Explicit no-fallback flag

It may also be useful to disable fallback.

Example design:

bash
vix run main.cpp --no-fallback

This helps test the direct runner.

It also lets advanced users see whether a script can run without generated build infrastructure.

Verbose output

Verbose mode should show the selected strategy.

Example:

txt
Running script: main.cpp
Mode: CMake fallback
Generated source: .vix/run/generated/main/
Build directory: .vix/run/build/main/
Target: main

This makes fallback behavior transparent without making normal output noisy.

Common fallback mistakes

Running from generated directory

Wrong:

txt
program working directory = .vix/run/generated/main/

unless explicitly intended.

Correct:

txt
working directory remains predictable for the user

Treating generated CMake as user project

Wrong:

txt
source of truth = generated CMakeLists.txt

Correct:

txt
source of truth = main.cpp and run options

Falling back on real compile errors

Wrong:

txt
syntax error -> fallback to CMake

Correct:

txt
syntax error -> show diagnostic

Hiding linker problems

Wrong:

txt
all linker errors trigger fallback silently

Correct:

txt
fallback only when the missing link is a known direct-mode limitation

Good first implementation

A good first CMake fallback can support:

txt
generate temporary CMakeLists.txt
configure with Ninja
build script executable
run with preserved stdin/stdout/stderr
forward runtime arguments
store logs
reuse configure when unchanged
fallback only for known dependency cases

This gives Vix a reliable compatibility layer for scripts.

Later improvements

Later improvements can include:

txt
dependency-aware fallback selection
compiled module auto-linking
registry dependency integration
object cache import from fallback builds
artifact cache for script executables
better diagnostics from generated CMake
explicit fallback flags
explainable fallback reasons

The fallback can grow without changing the user command.

Engineering principle

The fallback should follow this principle:

txt
direct when possible
generated CMake when necessary
clear diagnostics always

This keeps script mode fast for simple cases and powerful for complex ones.

Conclusion

The CMake fallback exists because not every C++ script can be built safely with one direct compiler command.

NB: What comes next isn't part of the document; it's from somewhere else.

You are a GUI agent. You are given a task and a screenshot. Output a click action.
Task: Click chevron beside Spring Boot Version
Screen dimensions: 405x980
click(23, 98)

Some scripts need compiled modules, packages, or richer build metadata.

Instead of forcing the user to create a project, Vix can generate an internal CMake project and build the script through the compatibility path.

The user still runs:

bash
vix run main.cpp

The implementation chooses the right path:

txt
simple script -> direct runner
complex script -> CMake fallback

That keeps C++ script execution simple from the outside while preserving the power needed for real-world dependencies.